BEGIN Selection

# Scene Collection Manager



## Exeldro (Dec 27, 2021)

Exeldro submitted a new resource:

Scene Collection Manager - Allows you to filter, backup and restore Scene Collections



> Scene Collection Manger plugin for OBS studio.
> Allows you to filter, backup and restore Scene Collections.
> The Scene Collection Manager can be found in the Tools menu when correctly installed.
> View attachment 78392
> ...



Read more about this resource...


----------



## Exeldro (Dec 29, 2021)

Exeldro updated Scene Collection Manager with a new update entry:

Version 0.0.2



> add portable mode support



Read the rest of this update entry...


----------



## ShojiVR (Jan 2, 2022)

OBS should add this plugin as built in feature


----------



## storytellers (Jan 2, 2022)

Speaking of collections, at this point I just want an Exeldro Plugin Bundle, there's so many essentials of theirs.


----------



## Want To Learn (Jan 11, 2022)

Exeldro, Thank You so much for this plugin! You're Da Man!


----------



## Exeldro (Jan 11, 2022)

Exeldro updated Scene Collection Manager with a new update entry:

Version 0.0.3



> Add multi select support for removing scene collections and backups
> View attachment 78965



Read the rest of this update entry...


----------



## ajeitler (Jan 19, 2022)

Plugin looks amazing, but on MacOS 12.1 with OBS 27.1.3 it does not show any scene collections :-(.
Do I have to create scenes and collections in the manager or is it supposed to show pre-existing collections on first use?
The plugin would make my life much easier.


----------



## Exeldro (Jan 20, 2022)

@ajeitler it should show existing scene collections. Does Mac store them in a totally different place?


----------



## ajeitler (Jan 20, 2022)

Exeldro said:


> @ajeitler it should show existing scene collections. Does Mac store them in a totally different place?


On MacOS OBS seems to store the scene collections in *~/Library/Application Support/obs-studio/basic/scenes*


----------



## ajeitler (Jan 20, 2022)

Source Copy, by the way, works pretty fine and shows all scenes and sources on my Macs.
Tested the scene collection manager on two Macs so far, same result :-/.


----------



## ajeitler (Jan 20, 2022)

Hm... if I add a now collection via the manager, it shows up in the OBS list of collections, and OBS switches to the new collection as it should be. Returning to the manager, no collections shown...


----------



## Want To Learn (Jan 20, 2022)

It has also been my experience that their is no list in the manager on Mac OS High Sierra, but  they are stored! It was a fantastic feeling to be able to load them back in after I deleted OBS due to some crashing issues and stuff!  It would be nice to see them listed, but it works! Thanks as always Exeldro!


----------



## Exeldro (Jan 25, 2022)

Exeldro updated Scene Collection Manager with a new update entry:

Version 0.0.4



> Add custom backup folder option
> View attachment 79510



Read the rest of this update entry...


----------



## Jonathanl (Jan 28, 2022)

END Selection
BEGIN Provided material

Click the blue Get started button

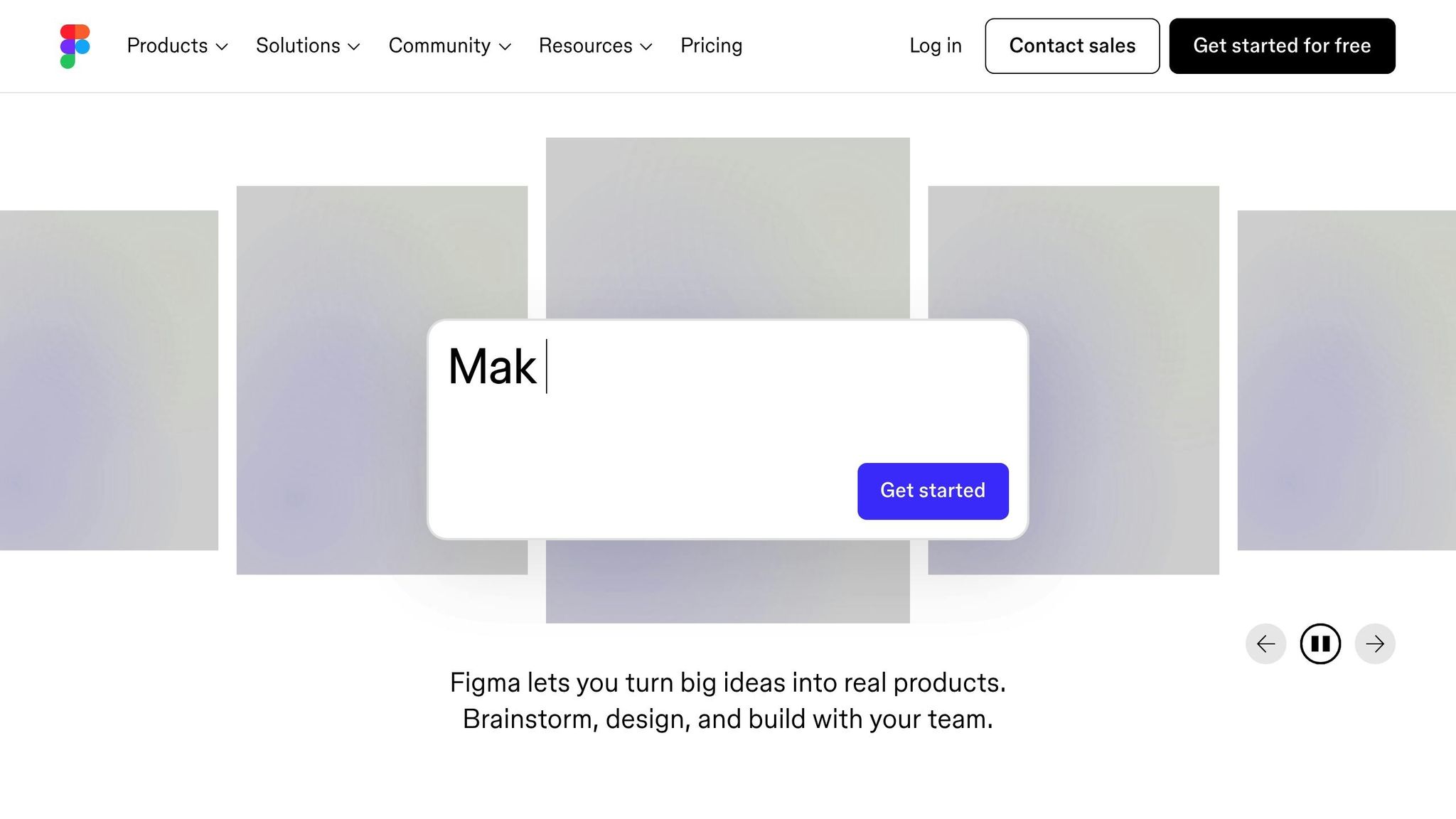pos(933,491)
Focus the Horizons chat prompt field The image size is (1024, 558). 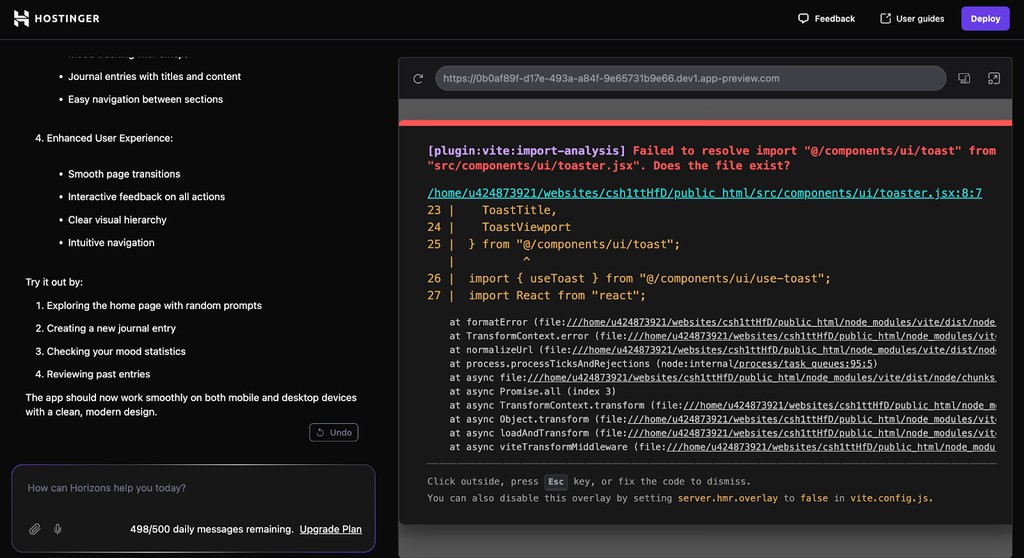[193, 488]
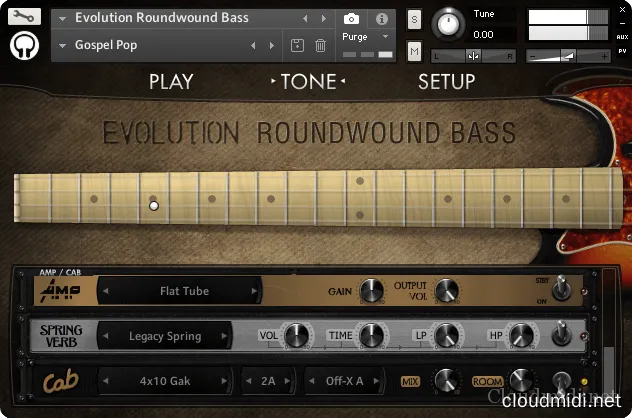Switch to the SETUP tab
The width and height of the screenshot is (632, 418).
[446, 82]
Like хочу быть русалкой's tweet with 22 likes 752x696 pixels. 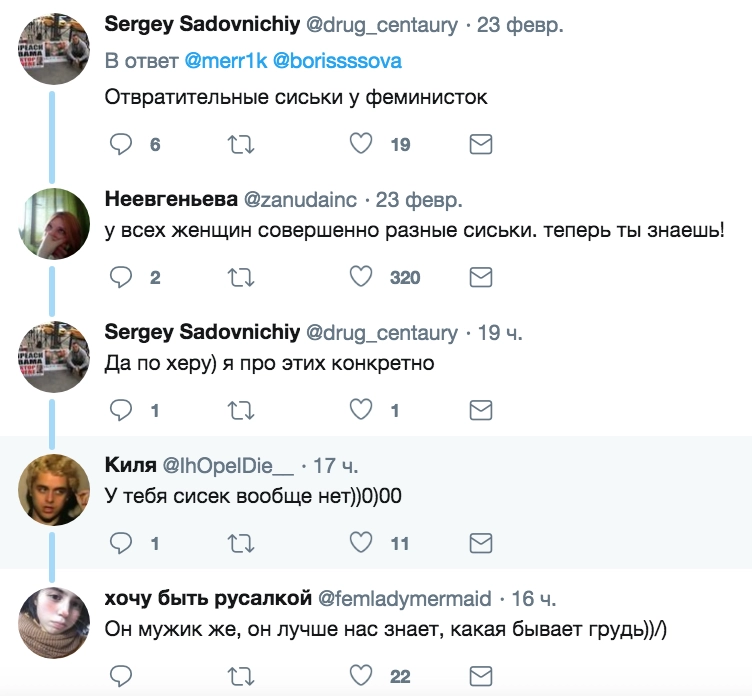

END Provided material

- [Problems]:
[1] In the Scene Collection Manager thread, what did version 0.0.4 add?
[2] Please extend the Scene Collection Manager thread, beginning with the body of the Jonathanl post.

- [Outputs in order]:
[1] A custom backup folder option.

[2]
I downloaded the “Scenes Collection” app from Obsproject.com, for MacOS into the Downloads folder of my MacMini. Unfortunatelly, my computer will not let me unzip/open up and install the scenes Collection package.   Instead it an error message pops up saying it “cannot be opened because it is from an unidentified developer.” Please advise how to upload this program into my Obs tools. Many thanks!


----------



## Jonathanl (Jan 28, 2022)

Just to summarize and hopefully be more clear... as mentioned above, I've downloaded this great Scene Collections Manager, and once I'm in OBS I highlight the scene collection I want to work with, then click tools and in the dropdown menu click Scene collection Manager... but my scene Collections on the left side of the Pop-Up is blank!  How do I populate this side with my scene collections, so that I can then back up these scene collections? Please advise.  Perhaps I did not install and save my Scene Collection Manager plugin within the correct folder on my Mac Hard Drive????  Not sure. I just hit install and let the system install it in side whatever folder it automatically installs into. Please help.


....twenty minute slater, my scene collections have magically populated and are now visible! :)  It seems that my current Scene collections just needed time to upload into the Scene Collections Manager plugin. :)  Phew!!


----------



## sadbuttrue (Feb 1, 2022)

Jonathanl said:


> Just to summarize and hopefully be more clear... as mentioned above, I've downloaded this great Scene Collections Manager, and once I'm in OBS I highlight the scene collection I want to work with, then click tools and in the dropdown menu click Scene collection Manager... but my scene Collections on the left side of the Pop-Up is blank!  How do I populate this side with my scene collections, so that I can then back up these scene collections? Please advise.  Perhaps I did not install and save my Scene Collection Manager plugin within the correct folder on my Mac Hard Drive????  Not sure. I just hit install and let the system install it in side whatever folder it automatically installs into. Please help.



I have exactly the same issue. I am running OBS 27.1.3, Scene Collection Manager 0.0.4 on macOS 10.15.7,  Catalina.


----------



## IGA (Feb 20, 2022)

I'm curious. How does this enhance the Scene Collection Export/Import options already available natively in OBS? It it simply a nicer UI to look at?


----------



## Exeldro (Apr 30, 2022)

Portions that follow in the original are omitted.